This tutorial shows you how to use ETK to extract information for all soccer teams in Italy. Suppose that you want to construct a list of records containing team name, home city, latitude and longitude for every team in Italy.

We start with a Wikipedia page that lists all soccer teams in Italy:
https://en.wikipedia.org/wiki/List_of_football_clubs_in_Italy. The page has a table for each division. Each table contains the team name and home city, as well as other information that we will ignore for now. The tables don’t contain the latitude and longitude of the cities. You will notice that most city names in the table are links to other wikipedia pages, and we could get the latitude and longitudes from there. In this tutorial we will use a different approach, linking the city names to geonames.org, a dataset containing every city in the world.

# Part 1: Extracting The Team Tables

Look at the page, and you will notice that the teams are scattered over multiple tables, one for each division. Fortunately, all the tables have the same structure, which will make our job easier. 

## Defining an ETK module

An ETK module organizes the code for a project so that you can put all the extraction code for a project in a reusable module. Often, large projects will consist of multiple ETK modules for different kinds of documents. In this tutorial we will have only one module

First, we need to load some dependencies we need to cover through this tutorial. Besides, we create an instance `etk` which we'll also use through the whole process.

In [5]:
import requests
import json
import jsonpath_ng.ext as jex
import re
from etk.extractors.table_extractor import TableExtractor
from etk.extractors.glossary_extractor import GlossaryExtractor
from etk.etk import ETK
from etk.knowledge_graph_schema import KGSchema

kg_schema = KGSchema(json.load(open('./resources/master_config.json')))
etk = ETK(kg_schema=kg_schema)
etk.parser = jex.parse


## Reading the HTML file

We read the url of soccer teams, get the body of response. We also create a `cdr`. It contains `raw_content` and `url` field. At the second part of this tutorial, we'll use it.

In [138]:
url = 'https://en.wikipedia.org/wiki/List_of_football_clubs_in_Italy'
response = requests.get(url)
html_page = response.text

print('The first 600 chars of the html page:\n')
print(html_page[:600])


The first 600 chars of the html page:

<!DOCTYPE html>
<html class="client-nojs" lang="en" dir="ltr">
<head>
<meta charset="UTF-8"/>
<title>List of football clubs in Italy - Wikipedia</title>
<script>document.documentElement.className = document.documentElement.className.replace( /(^|\s)client-nojs(\s|$)/, "$1client-js$2" );</script>
<script>(window.RLQ=window.RLQ||[]).push(function(){mw.config.set({"wgCanonicalNamespace":"","wgCanonicalSpecialPageName":false,"wgNamespaceNumber":0,"wgPageName":"List_of_football_clubs_in_Italy","wgTitle":"List of football clubs in Italy","wgCurRevisionId":859334329,"wgRevisionId":859334329,"wgArticl


## Extracting the tables

Extracting the tables in a Web page is very easy as ETK has a table extractor. We devide this phase into two parts.

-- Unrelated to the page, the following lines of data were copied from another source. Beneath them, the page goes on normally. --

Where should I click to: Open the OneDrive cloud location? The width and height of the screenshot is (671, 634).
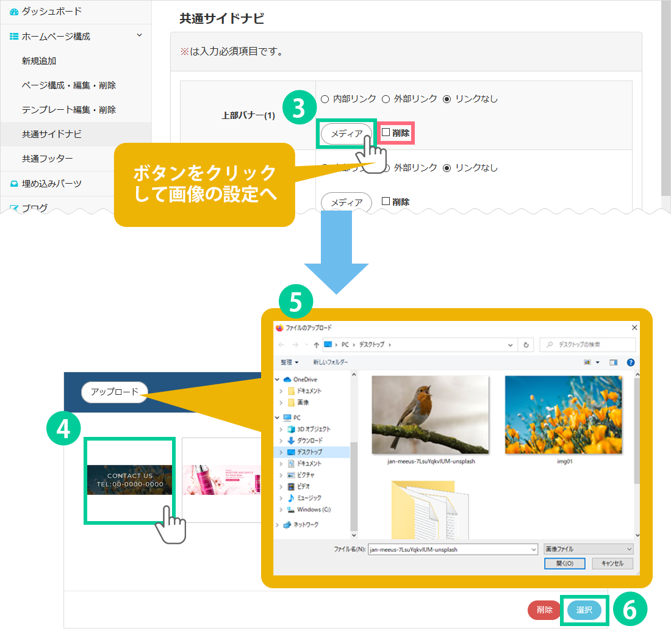304,380
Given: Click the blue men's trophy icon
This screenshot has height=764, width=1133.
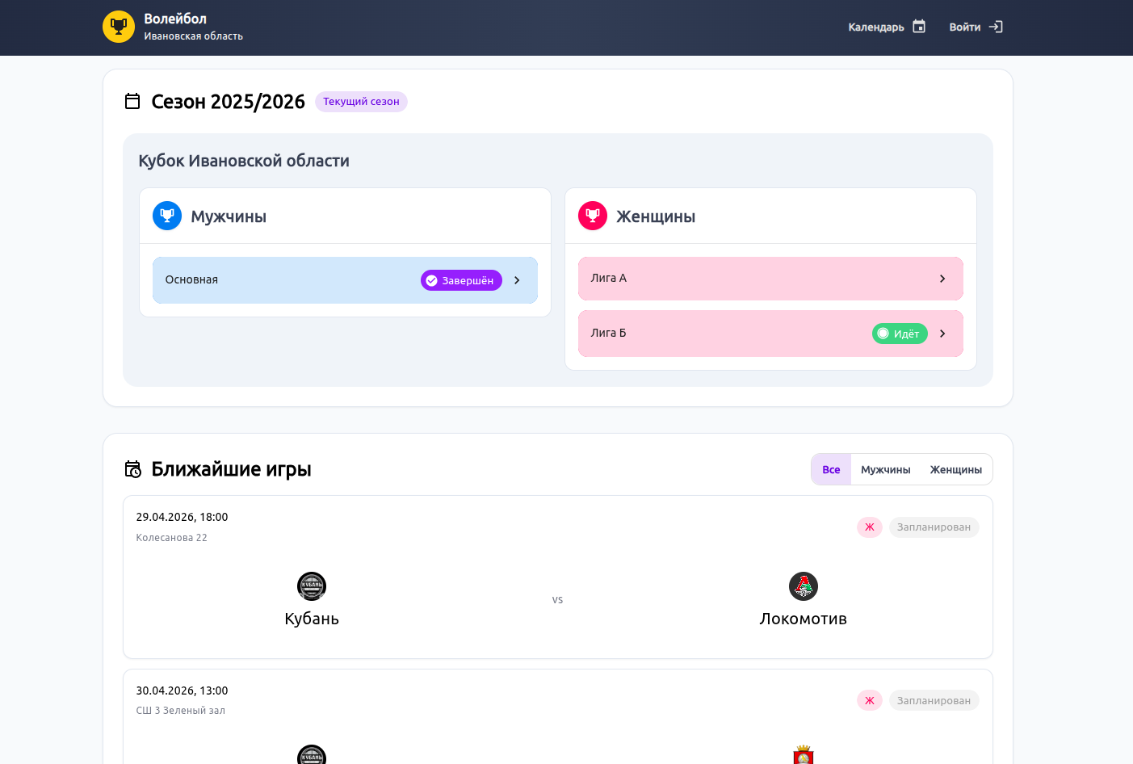Looking at the screenshot, I should point(167,216).
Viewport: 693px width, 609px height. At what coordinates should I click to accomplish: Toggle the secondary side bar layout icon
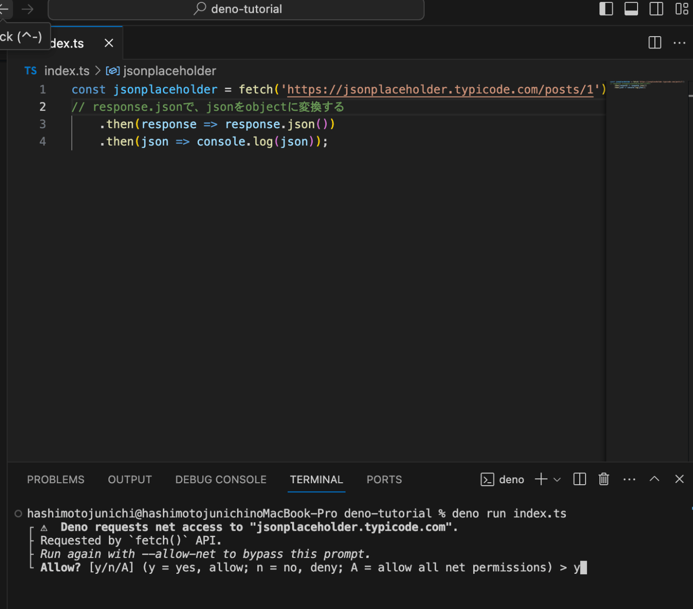point(656,9)
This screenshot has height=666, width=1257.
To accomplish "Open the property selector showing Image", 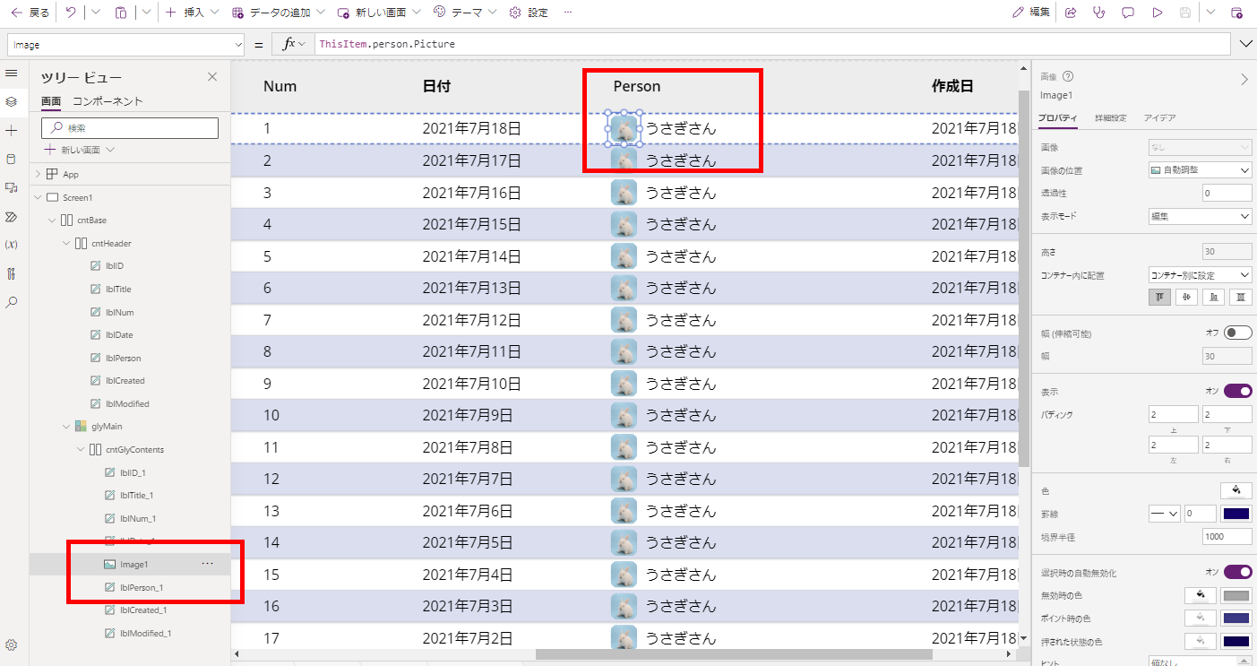I will tap(125, 43).
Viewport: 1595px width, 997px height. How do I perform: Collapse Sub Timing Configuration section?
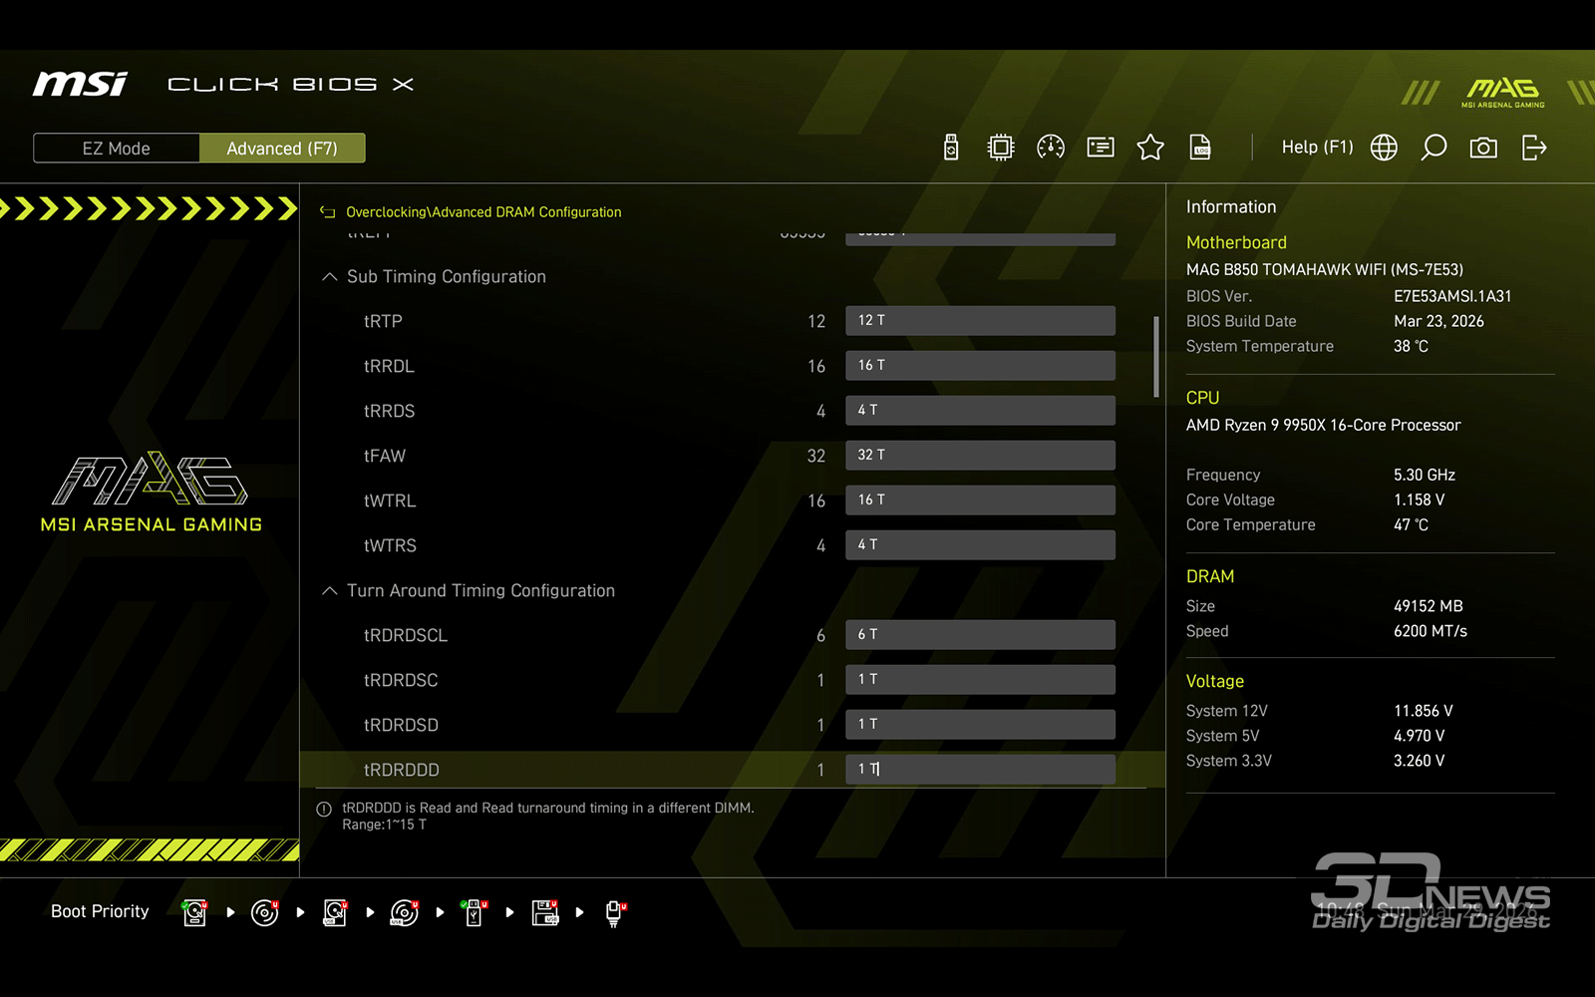coord(330,277)
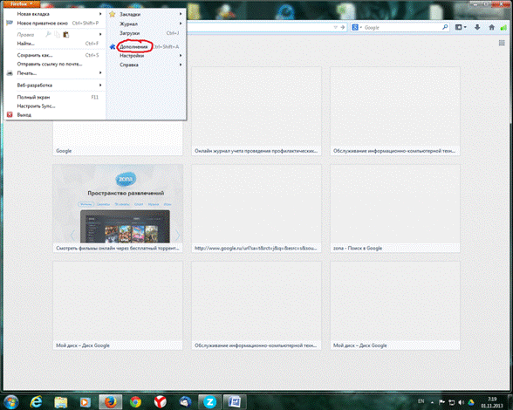Click the orange Firefox menu button
513x410 pixels.
point(22,4)
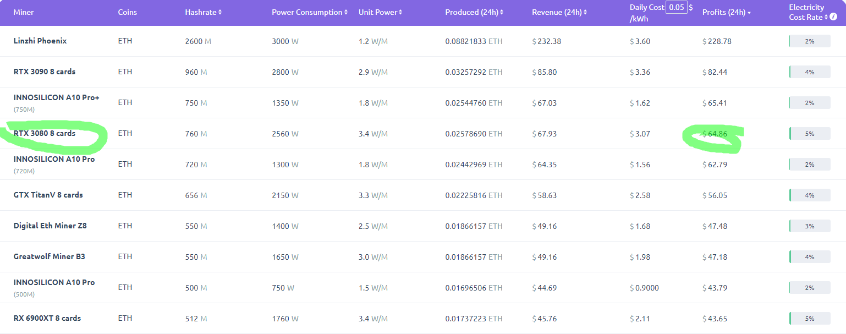Open the GTX TitanV 8 cards miner
The image size is (846, 334).
coord(48,195)
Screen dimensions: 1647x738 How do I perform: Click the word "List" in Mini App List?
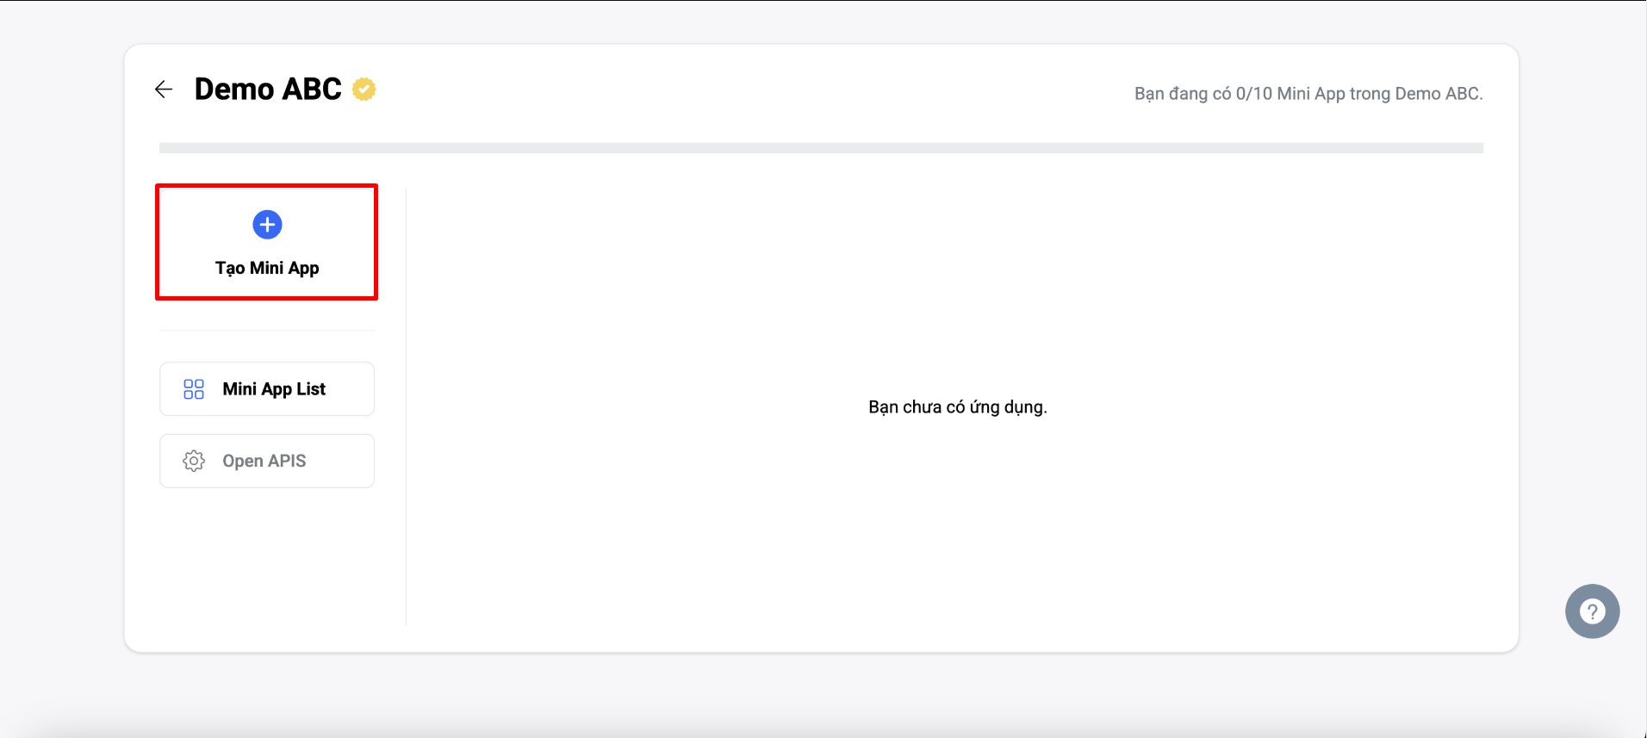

The first part is to create an instance of TableExtractor, and use that instance to extract the raw tables.

In [156]:
my_table_extractor = TableExtractor()
tables_in_page = my_table_extractor.extract(html_page)[:14]
print('Number of tables in this page:', len(tables_in_page), '\n')
print('The first table in the page shows below: \n')
print(json.dumps(tables_in_page[0].value, indent=2))


Number of tables in this page: 14 

The first table in the page shows below: 

{
  "features": {
    "no_of_rows": 21,
    "no_of_cells": 105,
    "max_cols_in_a_row": 5,
    "ratio_of_img_tags_to_cells": 0.0,
    "ratio_of_href_tags_to_cells": 0.7238095238095238,
    "ratio_of_input_tags_to_cells": 0.0,
    "ratio_of_select_tags_to_cells": 0.0,
    "ratio_of_colspan_tags_to_cells": 0.0,
    "ratio_of_colons_to_cells": 0.0,
    "avg_cell_len": 14.942857142857143,
    "avg_row_len": 78.71428571428571,
    "avg_row_len_dev": 8.490409488646232,
    "avg_col_len": 313.8,
    "avg_col_len_dev": 3.8774340214067022,
    "no_of_cols_containing_num": 2,
    "no_of_cols_empty": 0
  },
  "rows": [
    {
      "cells": [
        {
          "cell": "<th>Team\n</th>",
          "text": "Team",
          "id": "row_0_col_0"
        },
        {
          "cell": "<th>Home city\n</th>",
          "text": "Home city",
          "id": "row_0_col_1"
        },
        {
          "cell": "<th>Stadium\n<

In the second part, we use JSON path to do further table extraction.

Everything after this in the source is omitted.